▶ **Reading text**:
───
Nice Young Doctor did an autopsy - free of charge, because I'm literally awaiting the vet bill of my life for the two cats combined - and found masses of tumors in one of her lungs. So, it was probably cancer that did her in, and we couldn't really have done much for a 14-year-old cat with lung cancer, even if we had picked up on it sooner. There was some consolation in that.

The girls are fine - I don't think they either one actually "get it," even OG - but I'm still recovering from the shock.

Seriously, two weeks ago she was her pesky, irritating self. Yes, she was thinner than in the olden days, but it wasn't horribly noticeable, and she gave absolutely no sign that anything was bothering her up until last week. I feel terrible that I just took her in and left her without giving her a hug and kiss. I mean, I was worried that it was serious, but I was thinking we'd have some time to process this, you know? Give her lots of hugs, take the girls' picture with her, that sort of thing?
───
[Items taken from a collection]
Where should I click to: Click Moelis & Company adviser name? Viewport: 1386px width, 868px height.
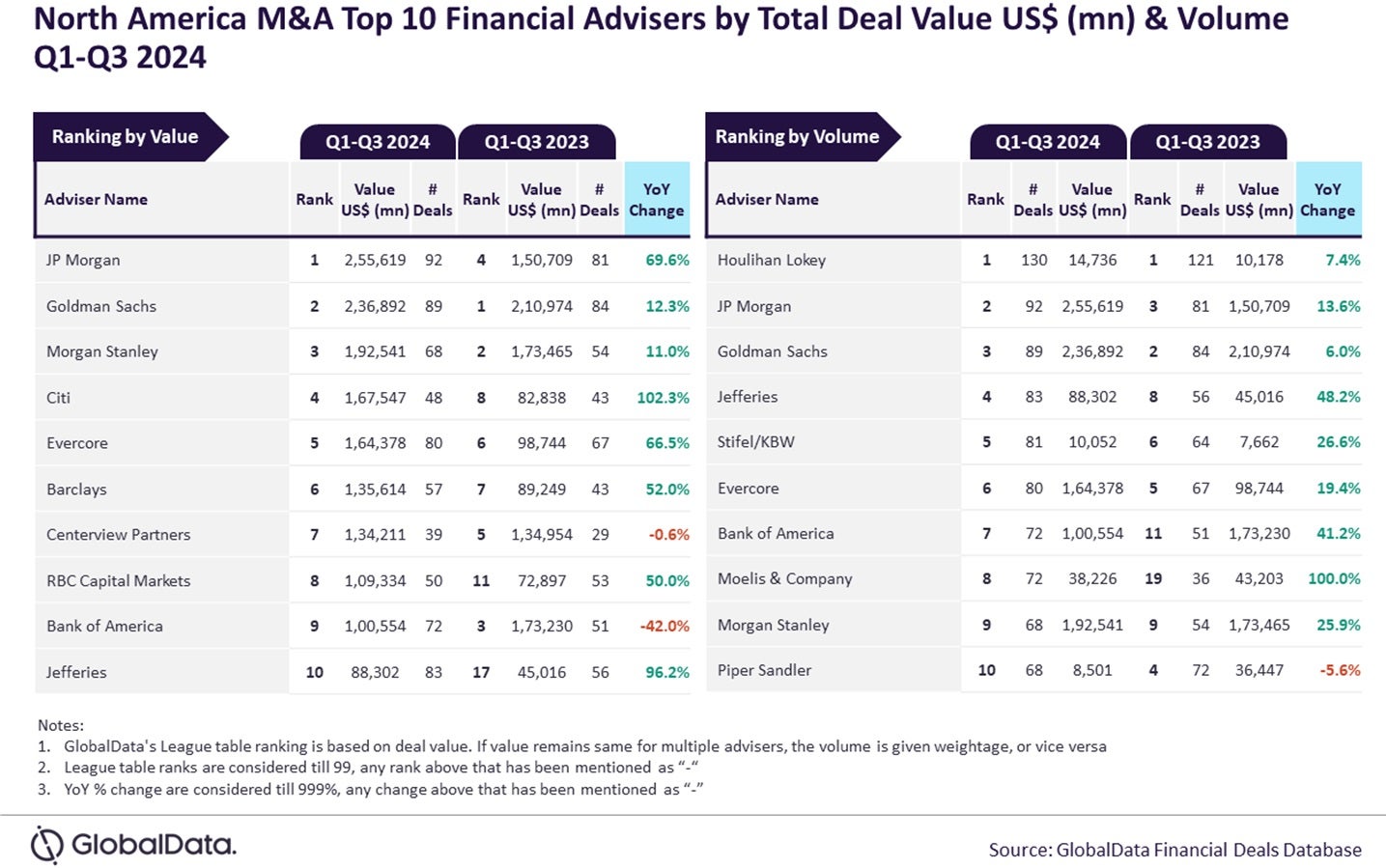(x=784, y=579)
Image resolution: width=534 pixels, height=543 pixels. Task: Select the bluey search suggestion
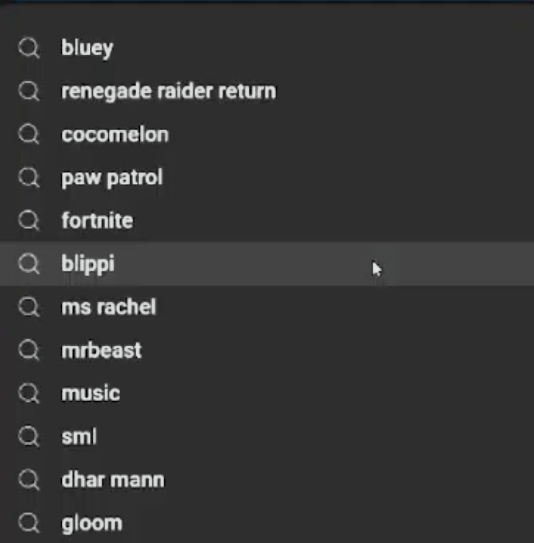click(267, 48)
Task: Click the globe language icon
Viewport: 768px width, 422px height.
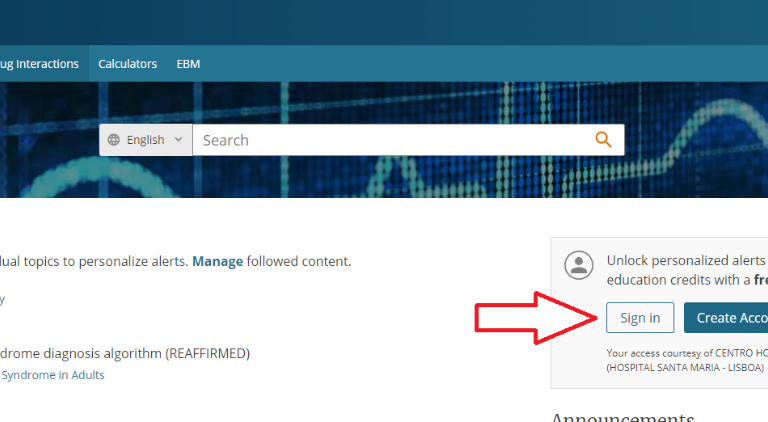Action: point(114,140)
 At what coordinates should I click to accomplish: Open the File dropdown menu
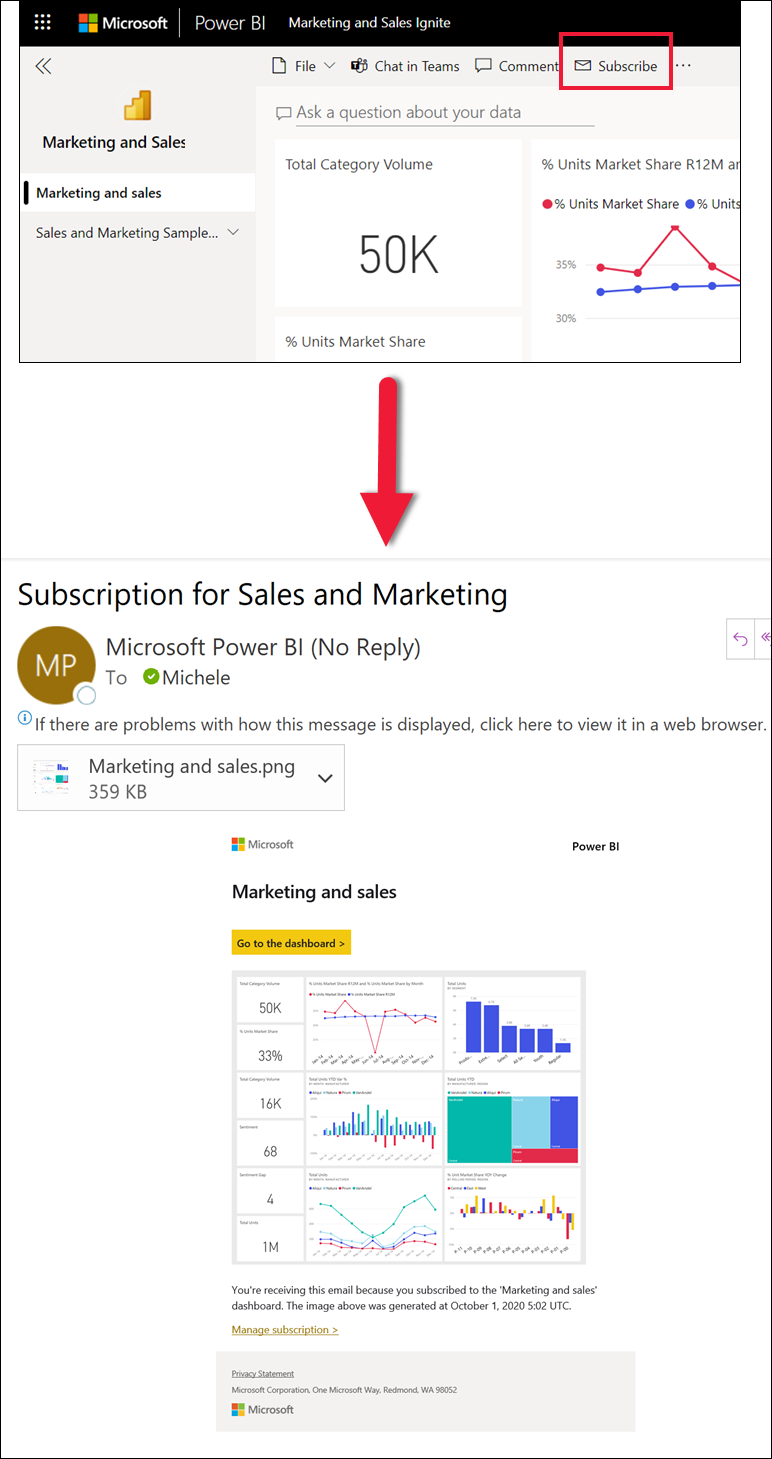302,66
───
▶ **Task requirements**:
A – Repeat everything in the passage about the cat's death from "Nice Young Doctor" down to "from the shock.".
B – Why does the passage about the cat's death say there was some consolation after the autopsy?
C – How old was the cat in the passage about the cat's death?
These items have nothing to do with the passage about the cat's death.

▶ **Outputs for the tasks**:
A –
Nice Young Doctor did an autopsy - free of charge, because I'm literally awaiting the vet bill of my life for the two cats combined - and found masses of tumors in one of her lungs. So, it was probably cancer that did her in, and we couldn't really have done much for a 14-year-old cat with lung cancer, even if we had picked up on it sooner. There was some consolation in that.

The girls are fine - I don't think they either one actually "get it," even OG - but I'm still recovering from the shock.

B – The autopsy found masses of tumors in one of her lungs, so cancer probably caused her death. Little could have been done for a 14-year-old cat with lung cancer, even if it had been noticed sooner.

C – She was 14 years old.